The most recognizable aspect of hadrosaur anatomy is the flattened and laterally stretched rostral bones, which gives the distinct duck-bill look, and some members of the hadrosaurs also had massive crests on their heads, probably for display.[7] In some genera, including Edmontosaurus, the whole front of the skull was flat and broadened out to form a beak, which was ideal for clipping leaves and twigs from the forests of Asia, Europe and North America. However, the back of the mouth contained thousands of teeth suitable for grinding food before it was swallowed. This has been hypothesized to have been a crucial factor in the success of this group in the Cretaceous compared to the sauropods.

Skin impressions of multiple hadrosaurs have been found.[11] From these impressions, the hadrosaurs were determined to be scaled, and not feathered like some dinosaurs of other groups.
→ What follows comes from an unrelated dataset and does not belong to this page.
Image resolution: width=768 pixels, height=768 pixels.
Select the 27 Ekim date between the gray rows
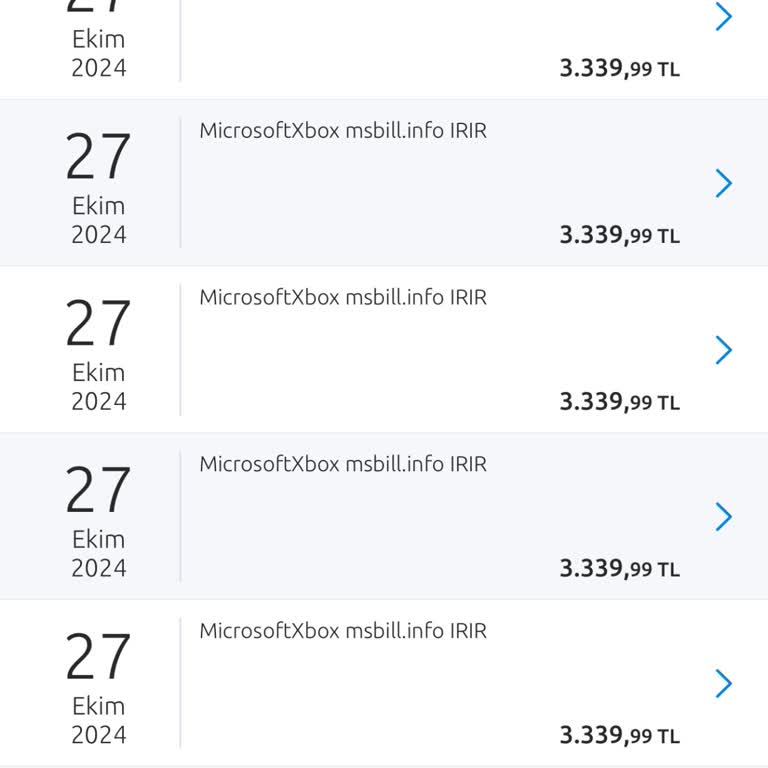point(98,340)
Hadrosaurs, much like sauropods, are noted for having their manus united in a fleshy, often nail-less pad.[12]

The two major divisions of hadrosaurids are differentiated by their cranial ornamentation. While members of the Lambeosaurinae subfamily have hollow crests that differ depending on species, members of the Saurolophinae (Hadrosaurinae) subfamily have solid crests or none at all. Lambeosaurine crests had air chambers that may have produced a distinct sound and meant that their crests could have been used for both an audio and visual display.

Paleobiology

Diet

Early restoration by Charles R. Knight of hadrosaurs as semi-aquatic animals that could only chew soft water plants, a popular idea at the time.
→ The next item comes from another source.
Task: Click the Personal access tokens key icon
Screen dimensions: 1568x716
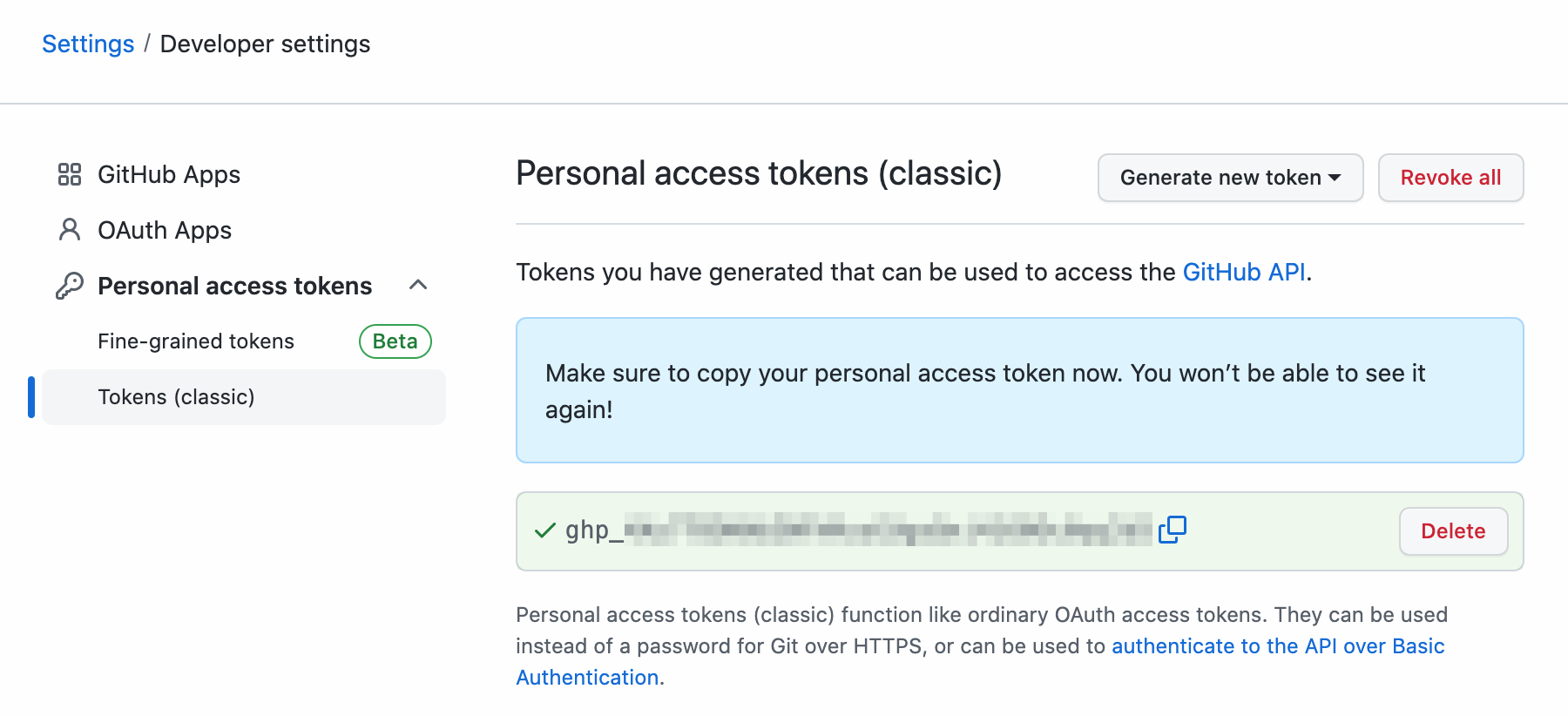Action: pyautogui.click(x=70, y=285)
While studying the chewing methods of hadrosaurids in 2009, the paleontologists Vincent Williams, Paul Barrett, and Mark Purnell found that hadrosaurs likely grazed on horsetails and vegetation close to the ground, rather than browsing higher-growing leaves and twigs. This conclusion was based on the evenness of scratches on hadrosaur teeth, which suggested the hadrosaur used the same series of jaw motions over and over again.[13] As a result, the study determined that the hadrosaur diet was probably made of leaves and lacked the bulkier items, such as twigs or stems, that might have required a different chewing method and created different wear patterns.[14] However, Purnell said these conclusions were less secure than the more conclusive evidence regarding the motion of teeth while chewing.[15]

The hypothesis that hadrosaurs were likely grazers rather than browsers appears to contradict previous findings from preserved stomach contents found in the fossilized guts in previous hadrosaur studies.[15] The most recent such finding before the publication of the Purnell study was conducted in 2008, when a team led by University of Colorado at Boulder graduate student Justin S. Tweet found a homogeneous accumulation of millimeter-scale leaf fragments in the gut region of a well-preserved partially grown Brachylophosaurus.[16][17] As a result of that finding, Tweet concluded in September 2008 that the animal was likely a browser, not a grazer.[17] In response to such findings, Purnell said that preserved stomach contents are questionable because they do not necessarily represent the usual diet of the animal. The issue remains a subject of debate.[18]

Edmontosaurus dentary with teeth, typical of hadrosauridae

Mallon et al. (2013) examined herbivore coexistence on the island continent of Laramidia, during the Late Cretaceous. It was concluded that hadrosaurids could reach low-growing trees and shrubs that were out of the reach of ceratopsids, ankylosaurs, and other small herbivores. Hadrosaurids were capable of feeding up to 2 m when standing quadrupedally, and up to 5 m bipedally.[19]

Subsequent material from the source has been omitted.